Saved entries:

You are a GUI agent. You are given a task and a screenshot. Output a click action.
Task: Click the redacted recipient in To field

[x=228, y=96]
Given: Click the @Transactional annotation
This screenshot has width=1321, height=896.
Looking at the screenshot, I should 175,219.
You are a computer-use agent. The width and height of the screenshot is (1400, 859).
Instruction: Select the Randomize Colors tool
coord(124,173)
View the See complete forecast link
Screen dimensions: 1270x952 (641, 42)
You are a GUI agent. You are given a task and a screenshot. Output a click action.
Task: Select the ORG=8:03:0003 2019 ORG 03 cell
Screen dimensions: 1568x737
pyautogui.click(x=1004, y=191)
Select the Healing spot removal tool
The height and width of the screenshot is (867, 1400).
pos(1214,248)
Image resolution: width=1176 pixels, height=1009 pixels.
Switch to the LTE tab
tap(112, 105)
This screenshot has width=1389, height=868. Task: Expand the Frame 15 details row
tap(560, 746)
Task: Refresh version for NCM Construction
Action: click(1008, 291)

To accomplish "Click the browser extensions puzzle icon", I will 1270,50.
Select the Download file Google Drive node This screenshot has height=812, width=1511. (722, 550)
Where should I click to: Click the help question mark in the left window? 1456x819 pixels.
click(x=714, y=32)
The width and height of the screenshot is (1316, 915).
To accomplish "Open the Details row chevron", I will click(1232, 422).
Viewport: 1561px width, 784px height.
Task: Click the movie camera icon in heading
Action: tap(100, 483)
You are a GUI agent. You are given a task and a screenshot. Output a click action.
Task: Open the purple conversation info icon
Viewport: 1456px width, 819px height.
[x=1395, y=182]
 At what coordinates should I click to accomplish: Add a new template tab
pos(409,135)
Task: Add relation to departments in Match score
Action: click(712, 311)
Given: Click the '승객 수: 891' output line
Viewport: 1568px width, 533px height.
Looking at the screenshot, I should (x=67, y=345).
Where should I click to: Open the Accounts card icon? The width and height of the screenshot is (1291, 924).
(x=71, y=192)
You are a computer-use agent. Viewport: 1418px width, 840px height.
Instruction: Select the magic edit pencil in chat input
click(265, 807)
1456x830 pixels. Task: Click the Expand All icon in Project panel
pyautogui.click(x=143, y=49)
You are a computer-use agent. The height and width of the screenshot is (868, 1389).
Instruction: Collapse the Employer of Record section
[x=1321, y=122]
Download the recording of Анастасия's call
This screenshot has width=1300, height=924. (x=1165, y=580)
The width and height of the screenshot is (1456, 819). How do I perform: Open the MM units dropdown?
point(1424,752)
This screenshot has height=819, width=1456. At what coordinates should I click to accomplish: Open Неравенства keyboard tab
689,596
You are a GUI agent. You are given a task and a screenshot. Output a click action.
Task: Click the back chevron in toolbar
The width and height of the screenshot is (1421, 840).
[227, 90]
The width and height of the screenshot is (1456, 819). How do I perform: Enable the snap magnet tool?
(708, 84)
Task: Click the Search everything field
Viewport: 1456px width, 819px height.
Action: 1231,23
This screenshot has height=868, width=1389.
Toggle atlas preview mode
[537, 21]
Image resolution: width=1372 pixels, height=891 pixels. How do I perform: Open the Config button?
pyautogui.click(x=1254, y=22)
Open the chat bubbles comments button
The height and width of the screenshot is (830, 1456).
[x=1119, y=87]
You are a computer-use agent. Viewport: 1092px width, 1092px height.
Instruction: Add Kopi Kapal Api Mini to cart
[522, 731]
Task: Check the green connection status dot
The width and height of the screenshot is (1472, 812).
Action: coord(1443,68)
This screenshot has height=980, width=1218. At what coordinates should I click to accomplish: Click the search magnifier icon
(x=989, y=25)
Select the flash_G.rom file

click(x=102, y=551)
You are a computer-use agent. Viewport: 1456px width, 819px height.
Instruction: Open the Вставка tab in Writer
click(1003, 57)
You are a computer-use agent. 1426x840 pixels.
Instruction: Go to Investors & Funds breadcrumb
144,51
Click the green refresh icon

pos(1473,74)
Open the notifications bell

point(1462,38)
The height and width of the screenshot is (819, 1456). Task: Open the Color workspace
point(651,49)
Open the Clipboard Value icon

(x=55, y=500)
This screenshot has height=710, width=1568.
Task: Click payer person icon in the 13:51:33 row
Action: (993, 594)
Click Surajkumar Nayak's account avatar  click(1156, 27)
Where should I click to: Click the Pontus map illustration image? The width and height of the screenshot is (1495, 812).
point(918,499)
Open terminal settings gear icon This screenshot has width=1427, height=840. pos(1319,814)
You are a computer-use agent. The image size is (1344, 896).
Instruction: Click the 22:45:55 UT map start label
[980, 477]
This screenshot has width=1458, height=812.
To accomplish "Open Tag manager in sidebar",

TASK REQUIREMENTS
Each record above, in full: retype it verbatim.

ANSWER SECTION
You are a GUI agent. You are given a task and a screenshot. Output a click action.
Task: Click the redacted recipient in To field

[x=228, y=96]
Given: Click the @Transactional annotation
This screenshot has width=1321, height=896.
Looking at the screenshot, I should 175,219.
You are a computer-use agent. The width and height of the screenshot is (1400, 859).
Instruction: Select the Randomize Colors tool
coord(124,173)
View the See complete forecast link
Screen dimensions: 1270x952 (641, 42)
You are a GUI agent. You are given a task and a screenshot. Output a click action.
Task: Select the ORG=8:03:0003 2019 ORG 03 cell
Screen dimensions: 1568x737
pyautogui.click(x=1004, y=191)
Select the Healing spot removal tool
The height and width of the screenshot is (867, 1400).
pos(1214,248)
Image resolution: width=1176 pixels, height=1009 pixels.
Switch to the LTE tab
tap(112, 105)
This screenshot has width=1389, height=868. Task: Expand the Frame 15 details row
tap(560, 746)
Task: Refresh version for NCM Construction
Action: click(1008, 291)

To accomplish "Click the browser extensions puzzle icon", I will 1270,50.
Select the Download file Google Drive node This screenshot has height=812, width=1511. (722, 550)
Where should I click to: Click the help question mark in the left window? 1456x819 pixels.
click(x=714, y=32)
The width and height of the screenshot is (1316, 915).
To accomplish "Open the Details row chevron", I will click(1232, 422).
Viewport: 1561px width, 784px height.
Task: Click the movie camera icon in heading
Action: tap(100, 483)
You are a GUI agent. You are given a task and a screenshot. Output a click action.
Task: Open the purple conversation info icon
Viewport: 1456px width, 819px height.
[x=1395, y=182]
 At what coordinates should I click to accomplish: Add a new template tab
pos(409,135)
Task: Add relation to departments in Match score
Action: click(712, 311)
Given: Click the '승객 수: 891' output line
Viewport: 1568px width, 533px height.
Looking at the screenshot, I should (x=67, y=345).
Where should I click to: Open the Accounts card icon? The width and height of the screenshot is (1291, 924).
(x=71, y=192)
You are a computer-use agent. Viewport: 1418px width, 840px height.
Instruction: Select the magic edit pencil in chat input
click(265, 807)
1456x830 pixels. Task: Click the Expand All icon in Project panel
pyautogui.click(x=143, y=49)
You are a computer-use agent. The height and width of the screenshot is (868, 1389).
Instruction: Collapse the Employer of Record section
[x=1321, y=122]
Download the recording of Анастасия's call
This screenshot has width=1300, height=924. (x=1165, y=580)
The width and height of the screenshot is (1456, 819). How do I perform: Open the MM units dropdown?
point(1424,752)
This screenshot has height=819, width=1456. At what coordinates should I click to accomplish: Open Неравенства keyboard tab
689,596
You are a GUI agent. You are given a task and a screenshot. Output a click action.
Task: Click the back chevron in toolbar
The width and height of the screenshot is (1421, 840).
[227, 90]
The width and height of the screenshot is (1456, 819). How do I perform: Enable the snap magnet tool?
(708, 84)
Task: Click the Search everything field
Viewport: 1456px width, 819px height.
Action: 1231,23
This screenshot has height=868, width=1389.
Toggle atlas preview mode
[537, 21]
Image resolution: width=1372 pixels, height=891 pixels. How do I perform: Open the Config button?
pyautogui.click(x=1254, y=22)
Open the chat bubbles comments button
The height and width of the screenshot is (830, 1456).
[x=1119, y=87]
You are a computer-use agent. Viewport: 1092px width, 1092px height.
Instruction: Add Kopi Kapal Api Mini to cart
[522, 731]
Task: Check the green connection status dot
The width and height of the screenshot is (1472, 812).
Action: coord(1443,68)
This screenshot has height=980, width=1218. At what coordinates should I click to accomplish: Click the search magnifier icon
(x=989, y=25)
Select the flash_G.rom file

click(x=102, y=551)
You are a computer-use agent. Viewport: 1456px width, 819px height.
Instruction: Open the Вставка tab in Writer
click(1003, 57)
You are a computer-use agent. 1426x840 pixels.
Instruction: Go to Investors & Funds breadcrumb
144,51
Click the green refresh icon

pos(1473,74)
Open the notifications bell

point(1462,38)
The height and width of the screenshot is (819, 1456). Task: Open the Color workspace
point(651,49)
Open the Clipboard Value icon

(x=55, y=500)
This screenshot has height=710, width=1568.
Task: Click payer person icon in the 13:51:33 row
Action: (993, 594)
Click Surajkumar Nayak's account avatar  click(1156, 27)
Where should I click to: Click the Pontus map illustration image? The width and height of the screenshot is (1495, 812).
point(918,499)
Open terminal settings gear icon This screenshot has width=1427, height=840. pos(1319,814)
You are a computer-use agent. The image size is (1344, 896).
Instruction: Click the 22:45:55 UT map start label
[980, 477]
This screenshot has width=1458, height=812.
To accomplish "Open Tag manager in sidebar",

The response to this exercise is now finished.